Initial funders Miramax wanted an “Americanised” project – a desire that led to a creative “fight” and “divorce” from Jackson and team. “I’ll be the first to admit I’m not a Tolkien expert – I would never claim to be,” he said. “We tried to respect his work as best we could. We tried not to Americanise. We tried to protect the integrity of his stories. But at the same time we had to make our movie.”
The end result was “films I’m very, very proud of”, he said. “We try to make the films as good as we can. We keep working on them. There is no such thing to us as a finished script.”
Self-critical scrutiny can continue long after release. Watching King Kong this year for the first time since its 2005 release, he and his partner drowned out the soundtrack with conversation of “sloppy edits” and scenes in need of “tightening”.
“The Lord of the Rings, The Hobbit, I’m sure I’ll see them one day,” he reflected. “It’s a strange thing. You’re making a film you want to see, but when it’s finished you don’t want to see it.”
Asked what projects he might want to pursue next, Jackson stated he was in “no rush” to recommence filming. Nor indeed, to return to Hollywood.

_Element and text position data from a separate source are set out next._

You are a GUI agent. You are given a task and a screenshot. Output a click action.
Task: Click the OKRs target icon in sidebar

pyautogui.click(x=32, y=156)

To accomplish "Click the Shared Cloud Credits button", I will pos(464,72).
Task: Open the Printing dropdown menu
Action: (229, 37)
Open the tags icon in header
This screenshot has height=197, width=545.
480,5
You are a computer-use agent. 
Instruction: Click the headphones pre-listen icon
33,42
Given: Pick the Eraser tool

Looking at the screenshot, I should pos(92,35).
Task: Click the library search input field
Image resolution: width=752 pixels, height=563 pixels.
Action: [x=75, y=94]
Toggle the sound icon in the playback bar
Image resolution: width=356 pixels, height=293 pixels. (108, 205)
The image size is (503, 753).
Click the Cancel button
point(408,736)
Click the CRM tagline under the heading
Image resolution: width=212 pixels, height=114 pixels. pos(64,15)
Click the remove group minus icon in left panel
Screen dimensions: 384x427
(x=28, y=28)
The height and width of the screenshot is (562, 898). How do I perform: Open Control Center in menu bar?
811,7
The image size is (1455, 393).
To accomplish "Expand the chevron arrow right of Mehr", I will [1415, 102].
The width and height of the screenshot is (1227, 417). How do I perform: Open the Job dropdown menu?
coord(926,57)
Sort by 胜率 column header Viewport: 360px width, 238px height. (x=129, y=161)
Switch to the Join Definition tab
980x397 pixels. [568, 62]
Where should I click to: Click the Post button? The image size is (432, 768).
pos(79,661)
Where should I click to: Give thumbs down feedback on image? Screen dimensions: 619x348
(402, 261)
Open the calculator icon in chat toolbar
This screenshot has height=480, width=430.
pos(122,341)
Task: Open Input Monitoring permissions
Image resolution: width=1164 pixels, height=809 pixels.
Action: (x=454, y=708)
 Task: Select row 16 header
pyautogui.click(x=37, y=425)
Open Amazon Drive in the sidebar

“At the moment . . . a lot of the films there are not the sort of films I particularly enjoy. So what Fran and I are probably going to do is make some smaller movies, make some New Zealand movies.
“I’ve got The Dam Busters too: I’ve been working on a script with Stephen Fry over the last few years on and off. But whatever we do over the next few years, it will be quite a lot smaller.”
Following the Q&A, at dinner at Exeter College, Jackson admitted he and Fran had been to Oxford once before: a brief deviation from the Lord of the Rings press tour for a quick drink in The Eagle and Child, Tolkien’s old retreat – a “sneak in, sneak out” enjoyed most because it was incognito. Comfortable with movie epics and Sheldonian Theatres, the director – who can only be described as warm, modest and charming – is yet more at home with the homely.
At the College, he was given the opportunity to scrutinise Exeter’s Tolkien-related archives, including a report card, his signature in the College register, and the minutes to a Stapeldon Society meeting which Tolkien – secretary at the time – depicted as a battle. Jackson appeared sincerely moved, saying it was the first time he had been able to connect directly with the memory of the man whose work helped him to such success.